The survey was conducted on nearly 10,000 households in Delhi and Mumbai, and covered seven crime categories: theft, assault, house break-in, criminal intimidation, unnatural death (excluding suicide), sexual harassment (excluding rape and domestic violence) and missing persons (which is not a criminal offence but needs to be reported to the police).
In Delhi, 13% of surveyed households experienced one of the seven crime categories. In Mumbai, the figure was 15%. High-income households seemed to experience crime less frequently than others. The most commonly experienced crime was theft. Mobile phones were the most commonly stolen object, although Delhi households experienced high incidences of car theft as well.
In Delhi, the second-most commonly experienced crime was sexual harassment – it accounted for one in 11 cases of all incidents, as compared to one in 25 cases in Mumbai. Delhi victims were more likely to know their perpetrators compared with Mumbai. Physical assault was the second-most common crime experienced in Mumbai. This was more frequent than in Delhi – although people in the capital were more likely to be assaulted by a group of perpetrators rather than a single assailant.
The survey also found that language seemed to be a key factor influencing vulnerability to crime, while caste or religion did not. Non-dominant groups – such as non-Hindi speakers in Delhi and non-Marathi speakers in Mumbai – seemed more vulnerable to crime.
The study found that across categories, less than half of all experienced crimes were reported, and of those, only half were registered as First Information Reports. In cases of unnatural death or a missing person, almost all victim households reported to the police, but in cases of sexual harassment, reporting was the lowest: only 11.1% of sexual harassment experiences were reported in Mumbai, and even less – 7.5% – in Delhi.
In the case of sexual harassment, only one in 13 cases were reported in Delhi and one in nine in Mumbai. This points to an alarming proportion of unaddressed crime in each city, “signalling worrying levels of insecurity among the public, particularly women”, the study said.
The chief reason given by victims for not reporting crimes was the fear of being caught up in police bureaucracy or court matters. Other reasons given included a feeling that they didn’t have enough evidence to go forward with reporting, and a feeling that the police would not entertain the complaint or do something about it.
In the case of sexual harassment, where incidence of crime is high but reporting is low, the survey report recommends more awareness and education programmes for the public. “Visible and active efforts must be made by the police, strengthened by partnering with NGOs, to educate women that sexual harassment is now a crime they can complain of,” the report said.
Police response to reported crime
Only one-third of Delhi households and half of Mumbai households claimed that they were satisfied with police response when they reported crime. This is perhaps because in both Delhi and Mumbai, just 48% of reported crimes led to the filing of an FIR.

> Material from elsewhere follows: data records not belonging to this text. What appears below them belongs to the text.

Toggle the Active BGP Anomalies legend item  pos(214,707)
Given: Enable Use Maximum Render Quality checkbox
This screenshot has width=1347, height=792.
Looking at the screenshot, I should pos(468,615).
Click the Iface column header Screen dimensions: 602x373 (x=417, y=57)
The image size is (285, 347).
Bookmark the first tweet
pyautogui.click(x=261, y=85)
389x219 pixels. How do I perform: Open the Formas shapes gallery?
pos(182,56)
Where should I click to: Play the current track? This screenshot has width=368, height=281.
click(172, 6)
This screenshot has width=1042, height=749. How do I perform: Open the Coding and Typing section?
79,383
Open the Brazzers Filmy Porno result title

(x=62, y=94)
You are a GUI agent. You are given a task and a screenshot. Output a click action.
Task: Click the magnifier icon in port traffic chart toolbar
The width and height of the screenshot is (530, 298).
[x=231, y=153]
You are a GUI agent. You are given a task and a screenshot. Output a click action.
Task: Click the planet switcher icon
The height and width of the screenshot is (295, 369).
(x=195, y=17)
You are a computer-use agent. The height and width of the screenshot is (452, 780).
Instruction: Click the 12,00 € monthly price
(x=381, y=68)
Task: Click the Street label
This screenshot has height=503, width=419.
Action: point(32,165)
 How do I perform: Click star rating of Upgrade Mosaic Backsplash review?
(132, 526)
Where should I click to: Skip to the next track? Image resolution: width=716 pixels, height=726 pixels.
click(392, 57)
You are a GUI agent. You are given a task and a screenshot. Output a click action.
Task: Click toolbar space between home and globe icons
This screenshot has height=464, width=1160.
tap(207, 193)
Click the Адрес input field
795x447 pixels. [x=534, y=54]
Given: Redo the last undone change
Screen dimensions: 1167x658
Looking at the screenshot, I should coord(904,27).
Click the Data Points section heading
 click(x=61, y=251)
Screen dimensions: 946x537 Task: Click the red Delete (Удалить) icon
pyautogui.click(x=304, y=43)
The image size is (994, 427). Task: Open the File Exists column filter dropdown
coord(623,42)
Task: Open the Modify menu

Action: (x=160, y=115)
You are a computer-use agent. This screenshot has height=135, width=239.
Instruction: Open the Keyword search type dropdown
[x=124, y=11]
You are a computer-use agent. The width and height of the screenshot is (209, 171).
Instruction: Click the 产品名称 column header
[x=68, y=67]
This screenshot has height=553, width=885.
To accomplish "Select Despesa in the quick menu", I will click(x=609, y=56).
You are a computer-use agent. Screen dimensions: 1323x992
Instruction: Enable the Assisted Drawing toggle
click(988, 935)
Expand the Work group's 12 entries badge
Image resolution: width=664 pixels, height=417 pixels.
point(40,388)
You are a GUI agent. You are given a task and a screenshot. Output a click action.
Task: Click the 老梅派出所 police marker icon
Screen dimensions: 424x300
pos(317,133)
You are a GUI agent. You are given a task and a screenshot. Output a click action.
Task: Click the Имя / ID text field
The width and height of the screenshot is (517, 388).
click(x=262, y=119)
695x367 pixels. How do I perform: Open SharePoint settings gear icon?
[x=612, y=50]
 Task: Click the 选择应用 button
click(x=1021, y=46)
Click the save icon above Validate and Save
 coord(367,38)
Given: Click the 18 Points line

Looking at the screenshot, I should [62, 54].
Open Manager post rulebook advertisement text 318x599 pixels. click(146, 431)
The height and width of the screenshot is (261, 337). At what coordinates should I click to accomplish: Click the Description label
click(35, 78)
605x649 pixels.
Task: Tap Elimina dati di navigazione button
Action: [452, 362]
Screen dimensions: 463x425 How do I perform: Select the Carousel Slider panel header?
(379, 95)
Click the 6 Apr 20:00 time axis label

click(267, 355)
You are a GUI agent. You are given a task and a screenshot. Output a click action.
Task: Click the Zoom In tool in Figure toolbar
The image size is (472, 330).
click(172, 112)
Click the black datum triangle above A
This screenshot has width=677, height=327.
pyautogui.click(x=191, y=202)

In Mumbai, says the survey report, crime reported by high- and mid-income households led to FIR registration more often than crimes reported by low-income households, even though low-income households reported crime the most.
Those who felt satisfied with the police response listed reasons such as the police arriving without delay, acting fast and, significantly, explaining the actions they were going to take. “This indicates that more soft skills training is needed on how the police can help victims understand what to expect after they have made a complaint,” said the survey report.
Those who were dissatisfied with the police response listed delays and refusal to file FIRs as the most common reasons for feeling that way. Rude behaviour and attempting to convince the complainant not to file an FIR also feature as prominent reasons.
‘Such surveys should be frequent’
Crime victimisation surveys are conducted frequently across the world to estimate the difference in the rate of reported and unreported crime and to understand why people do not report crimes. Those advocating police reforms believe such studies should be taken up more regularly in India too.
“Such surveys should be conducted once in two years to evaluate the performance of the police,” said Dolphy D’Souza, convener of the Police Reforms Watch organisation in Mumbai. “This will ensure good policing services to citizens, which is our right.”